**EXERCISE AIM**
Copy out every one of the records below word for word, leaving out the pictures.

**RECORDED INFORMATION**

________

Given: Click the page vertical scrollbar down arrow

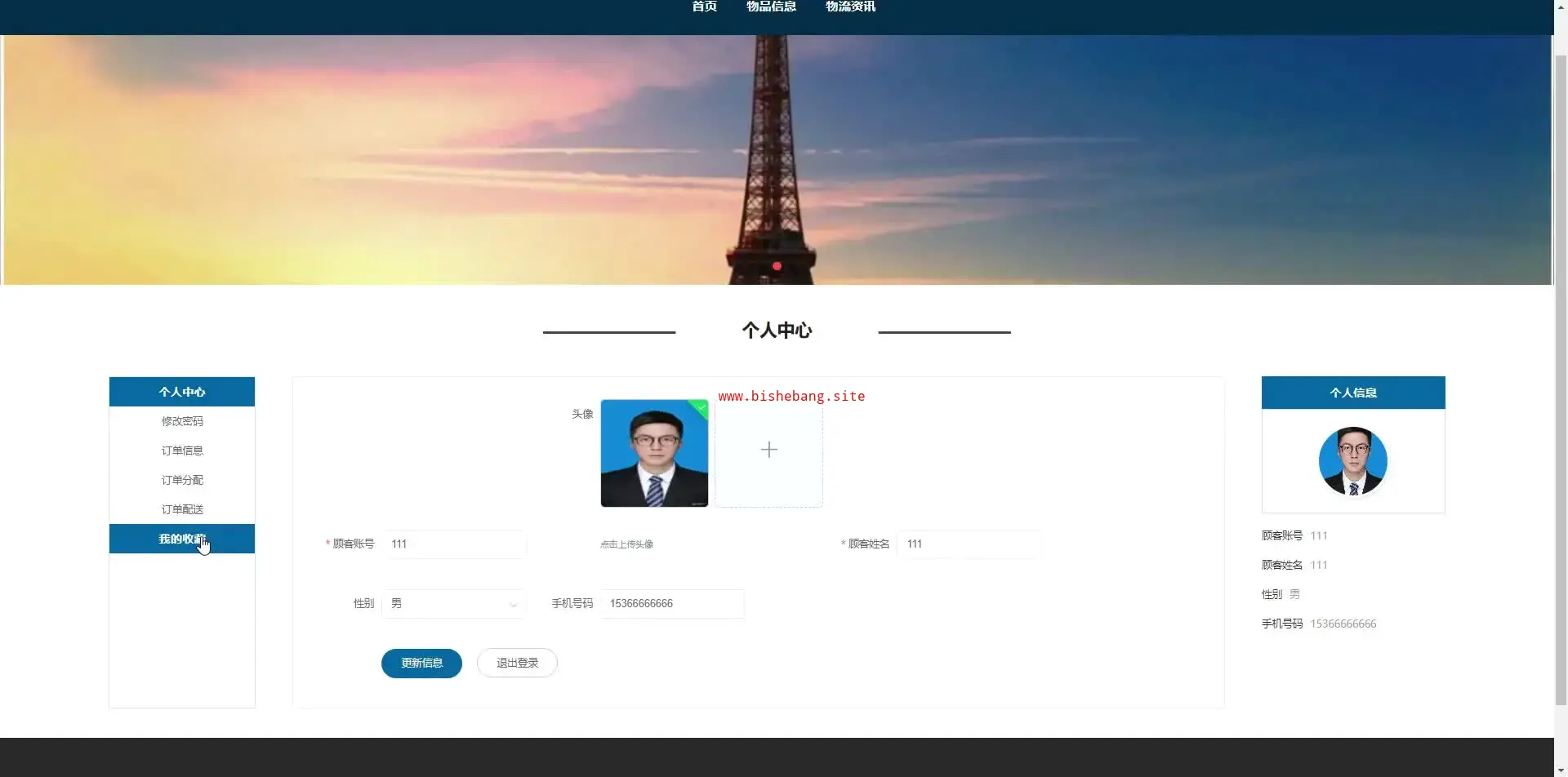Looking at the screenshot, I should point(1561,770).
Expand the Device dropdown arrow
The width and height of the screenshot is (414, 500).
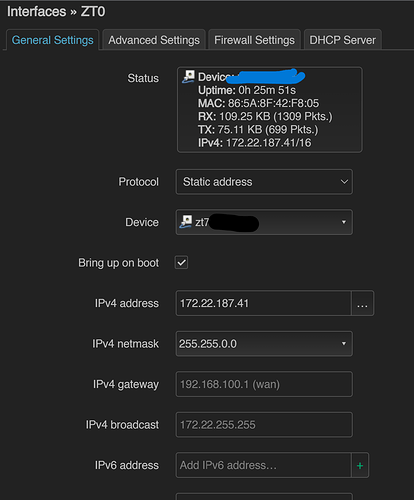344,222
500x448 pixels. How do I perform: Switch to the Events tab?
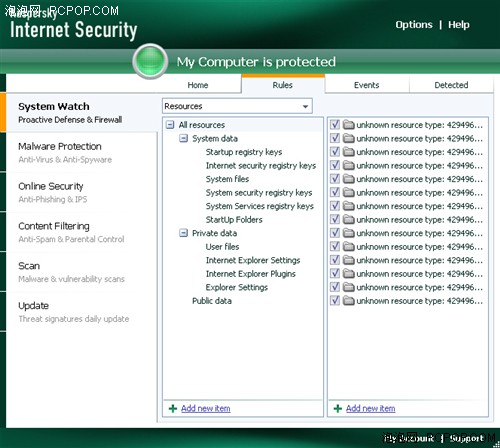pos(367,85)
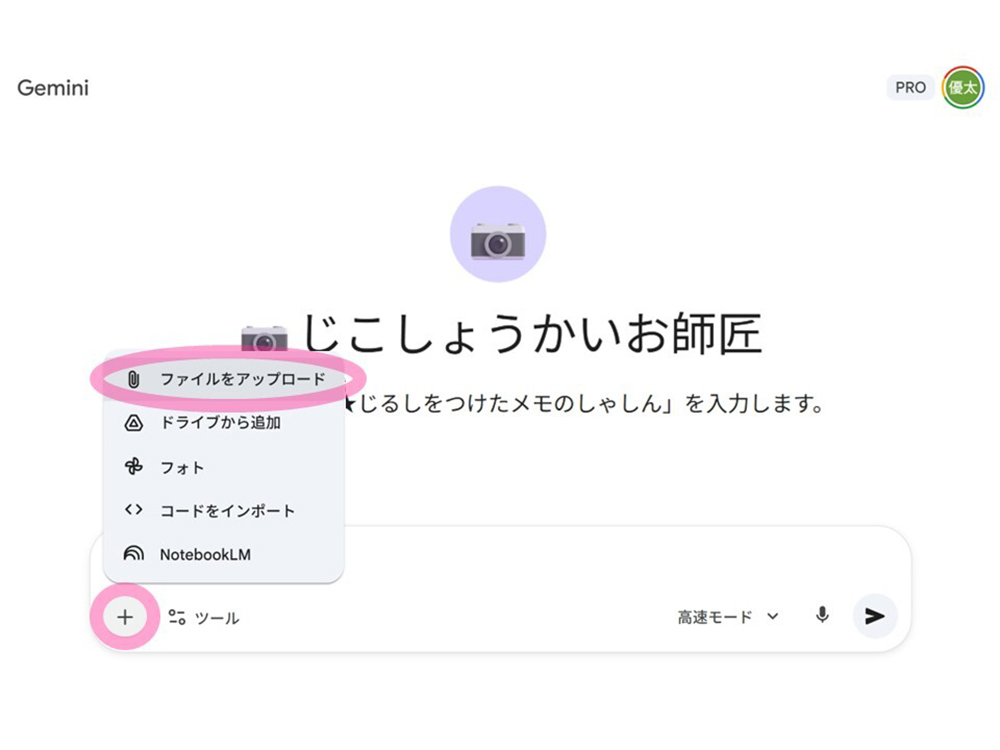Click the large camera Gem avatar
Viewport: 1000px width, 750px height.
point(498,235)
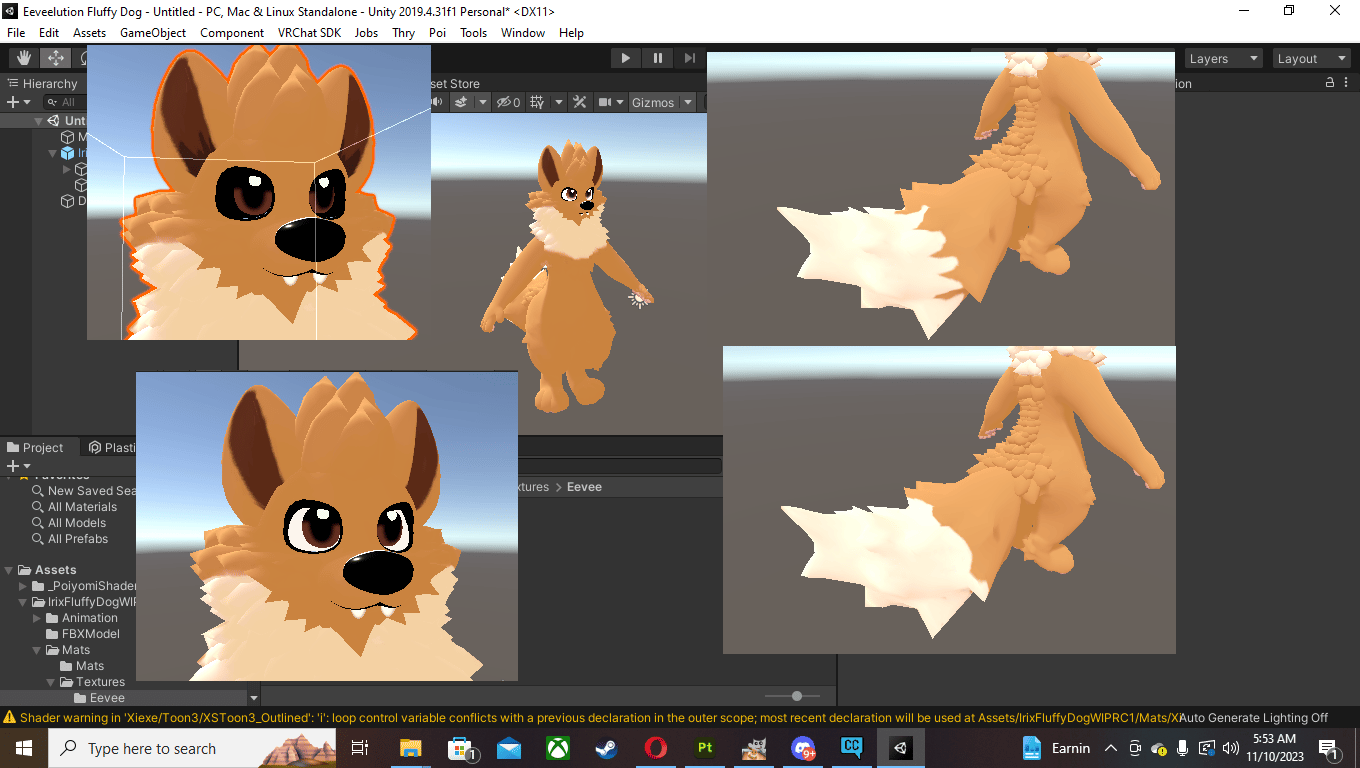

________

**RESULT FOR THIS TASK**
Given: Click the page vertical scrollbar down arrow

Looking at the screenshot, I should point(1561,770).
Expand the Device dropdown arrow
The width and height of the screenshot is (414, 500).
344,222
500x448 pixels. How do I perform: Switch to the Events tab?
pos(367,85)
Click the large camera Gem avatar
Viewport: 1000px width, 750px height.
point(498,235)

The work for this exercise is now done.